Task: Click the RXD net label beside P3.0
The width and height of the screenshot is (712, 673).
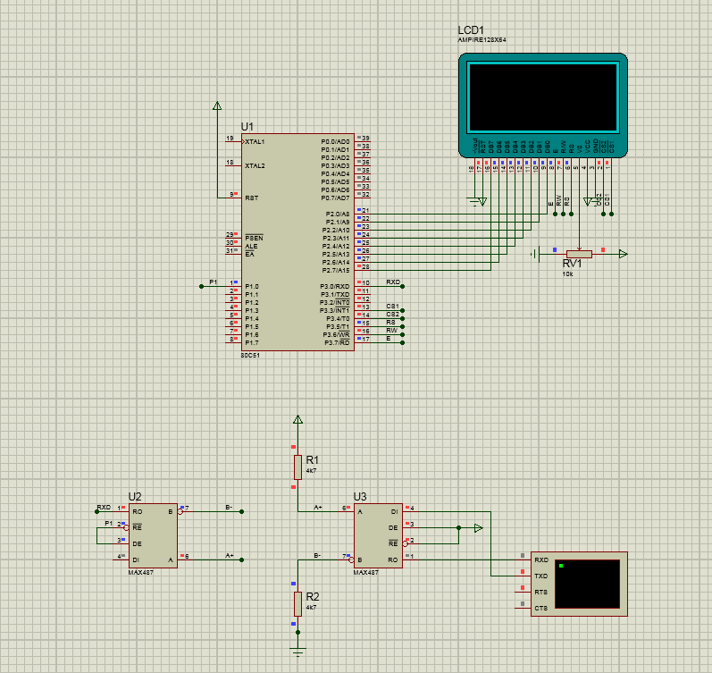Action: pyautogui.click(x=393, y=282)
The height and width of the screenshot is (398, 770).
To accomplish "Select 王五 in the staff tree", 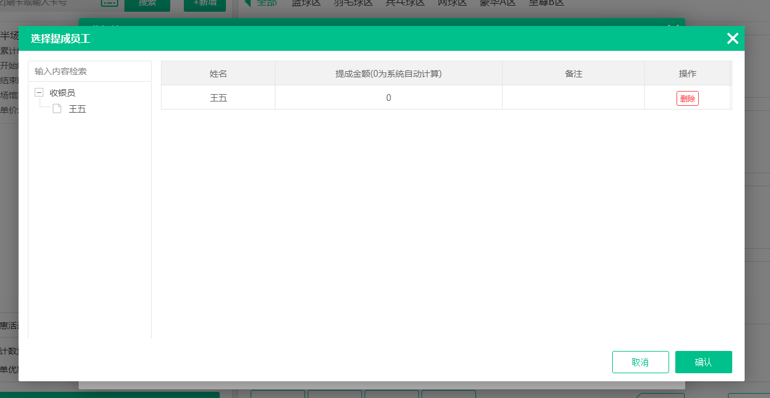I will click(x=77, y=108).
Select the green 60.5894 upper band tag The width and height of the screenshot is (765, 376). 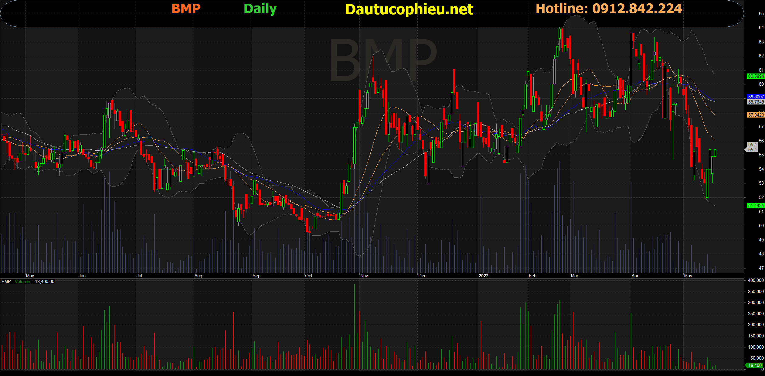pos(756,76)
==
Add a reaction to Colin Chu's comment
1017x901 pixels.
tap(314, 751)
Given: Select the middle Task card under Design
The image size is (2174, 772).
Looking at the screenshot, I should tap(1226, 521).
* * *
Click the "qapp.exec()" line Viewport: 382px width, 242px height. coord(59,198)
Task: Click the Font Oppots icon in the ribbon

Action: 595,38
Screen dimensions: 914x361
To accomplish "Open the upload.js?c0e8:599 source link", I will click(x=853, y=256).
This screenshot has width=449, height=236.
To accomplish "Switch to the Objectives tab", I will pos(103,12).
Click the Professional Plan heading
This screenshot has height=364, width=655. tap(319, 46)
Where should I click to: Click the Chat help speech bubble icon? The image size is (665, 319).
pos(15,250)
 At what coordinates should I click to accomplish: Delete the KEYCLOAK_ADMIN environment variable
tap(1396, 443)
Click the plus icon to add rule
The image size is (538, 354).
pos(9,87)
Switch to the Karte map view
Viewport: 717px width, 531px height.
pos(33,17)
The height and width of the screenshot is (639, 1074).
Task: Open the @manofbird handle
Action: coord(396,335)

### [WORK ITEM]
If a line in the material holds "Switch", copy it.

### [WRITTEN ANSWER]
To accomplish "Switch to the Objectives tab", I will pos(103,12).
Switch to the Karte map view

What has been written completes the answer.